# Fatigue causing FTFs?



## joepeat (Jul 8, 2015)

Yesterday I was at the range with my G22 and touched off 100 rounds of S&B 180gr. Towards the end of my shooting, probably within the last 15 rounds or so, I had two FTFs almost back-to-back where the previous spent case ejected properly but the fresh round hung up on the case mouth at the entrance to the chamber. At that point in my shooting I also noticed I was getting tired and losing concentration. This same scenario also happened the prior week where I had one FTF toward the end of 100 rounds of shooting. Prior to that I had about 500 rounds through the gun with no problems. In each case I was using only a single (Glock) magazine which was relatively new. The gun itself is also relatively new and the recoil spring is still strong and working properly.

My question is, if indeed I was fatigued and not concentrating enough to have limp-wristed those rounds, would that have caused the FTFs that I described or should I suspect the magazine or ammo? In each situation the case ejected cleanly but the next round did not feed fully into the chamber.


----------



## hillman (Jul 27, 2014)

I think limp-wrist is more likely to cause FTE, often stovepipes. I don't know what ammo you were using. Bullet lube such as Alox has gummed up chambers enough so that cartidges won't fully seat.


----------



## Blackhawkman (Apr 9, 2014)

Are you shooting factory ammo or reloads?
IF reloads--not enough crimp, OAL & limp wristing, dirty chamber, bullet ogive. fwiw


Sent from my iPhone using Tapatalk


----------



## Blackhawkman (Apr 9, 2014)

=== MATERIAL PROVIDED ===

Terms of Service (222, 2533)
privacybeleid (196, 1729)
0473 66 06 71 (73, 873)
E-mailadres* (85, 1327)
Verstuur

=== REQUESTS ===
**A)** Condense the paragraph of the thread that opens with "Yesterday I was at the range" into a short bulleted list that keeps its main facts.
**B)** Copy a passage from the thread word for word, beginning at "## hillman (Jul" and stopping after "won't fully seat.".
The listing is separate material, unrelated to the thread.

=== RESPONSES ===
**A)**
- Fired 100 rounds of S&B 180gr through a G22 at the range yesterday.
- Within roughly the last 15 rounds, had two FTFs almost back-to-back: the spent case ejected properly, but the fresh round hung up on the case mouth at the chamber entrance.
- Was getting tired and losing concentration at that point.
- The prior week, one FTF occurred toward the end of 100 rounds.
- Before that, about 500 rounds went through the gun with no problems.
- Each time, only a single, relatively new Glock magazine was used.
- The gun is also relatively new, and its recoil spring is still strong and working properly.

**B)**
## hillman (Jul 27, 2014)

I think limp-wrist is more likely to cause FTE, often stovepipes. I don't know what ammo you were using. Bullet lube such as Alox has gummed up chambers enough so that cartidges won't fully seat.